(Pixel coordinate grounding data)

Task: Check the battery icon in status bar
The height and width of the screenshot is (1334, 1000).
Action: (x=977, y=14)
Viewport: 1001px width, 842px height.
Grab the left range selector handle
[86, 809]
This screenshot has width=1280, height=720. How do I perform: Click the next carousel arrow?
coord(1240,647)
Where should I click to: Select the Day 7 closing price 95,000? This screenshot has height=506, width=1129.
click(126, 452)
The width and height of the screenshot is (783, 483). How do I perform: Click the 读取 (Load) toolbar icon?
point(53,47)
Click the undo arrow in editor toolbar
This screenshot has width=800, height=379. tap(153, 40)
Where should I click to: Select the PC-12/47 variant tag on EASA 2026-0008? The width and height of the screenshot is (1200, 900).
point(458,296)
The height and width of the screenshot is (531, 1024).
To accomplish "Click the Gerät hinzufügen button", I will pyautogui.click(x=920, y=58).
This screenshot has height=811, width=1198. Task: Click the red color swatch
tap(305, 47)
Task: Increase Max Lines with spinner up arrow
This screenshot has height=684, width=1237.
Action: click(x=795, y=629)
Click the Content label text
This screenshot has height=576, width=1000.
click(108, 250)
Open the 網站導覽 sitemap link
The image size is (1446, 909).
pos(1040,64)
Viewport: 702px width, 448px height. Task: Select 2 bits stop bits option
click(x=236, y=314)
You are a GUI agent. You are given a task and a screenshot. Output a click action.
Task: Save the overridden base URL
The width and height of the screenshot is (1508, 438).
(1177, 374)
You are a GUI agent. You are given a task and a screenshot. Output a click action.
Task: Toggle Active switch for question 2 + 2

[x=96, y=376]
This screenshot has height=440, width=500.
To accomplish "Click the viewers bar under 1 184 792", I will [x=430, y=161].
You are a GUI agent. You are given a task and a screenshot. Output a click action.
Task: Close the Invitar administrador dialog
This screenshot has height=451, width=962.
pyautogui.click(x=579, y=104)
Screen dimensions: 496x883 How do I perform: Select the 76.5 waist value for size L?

- Exercise instructions
Write the entries out again in full, exactly as they appear above.

- Task response
Task: Check the battery icon in status bar
The height and width of the screenshot is (1334, 1000).
Action: (x=977, y=14)
Viewport: 1001px width, 842px height.
Grab the left range selector handle
[86, 809]
This screenshot has width=1280, height=720. How do I perform: Click the next carousel arrow?
coord(1240,647)
Where should I click to: Select the Day 7 closing price 95,000? This screenshot has height=506, width=1129.
click(126, 452)
The width and height of the screenshot is (783, 483). How do I perform: Click the 读取 (Load) toolbar icon?
point(53,47)
Click the undo arrow in editor toolbar
This screenshot has width=800, height=379. tap(153, 40)
Where should I click to: Select the PC-12/47 variant tag on EASA 2026-0008? The width and height of the screenshot is (1200, 900).
point(458,296)
The height and width of the screenshot is (531, 1024).
To accomplish "Click the Gerät hinzufügen button", I will pyautogui.click(x=920, y=58).
This screenshot has height=811, width=1198. Task: Click the red color swatch
tap(305, 47)
Task: Increase Max Lines with spinner up arrow
This screenshot has height=684, width=1237.
Action: click(x=795, y=629)
Click the Content label text
This screenshot has height=576, width=1000.
click(108, 250)
Open the 網站導覽 sitemap link
The image size is (1446, 909).
pos(1040,64)
Viewport: 702px width, 448px height. Task: Select 2 bits stop bits option
click(x=236, y=314)
You are a GUI agent. You are given a task and a screenshot. Output a click action.
Task: Save the overridden base URL
The width and height of the screenshot is (1508, 438).
(1177, 374)
You are a GUI agent. You are given a task and a screenshot. Output a click action.
Task: Toggle Active switch for question 2 + 2

[x=96, y=376]
This screenshot has height=440, width=500.
To accomplish "Click the viewers bar under 1 184 792", I will [x=430, y=161].
You are a GUI agent. You are given a task and a screenshot. Output a click action.
Task: Close the Invitar administrador dialog
This screenshot has height=451, width=962.
pyautogui.click(x=579, y=104)
Screen dimensions: 496x883 How do I perform: Select the 76.5 waist value for size L?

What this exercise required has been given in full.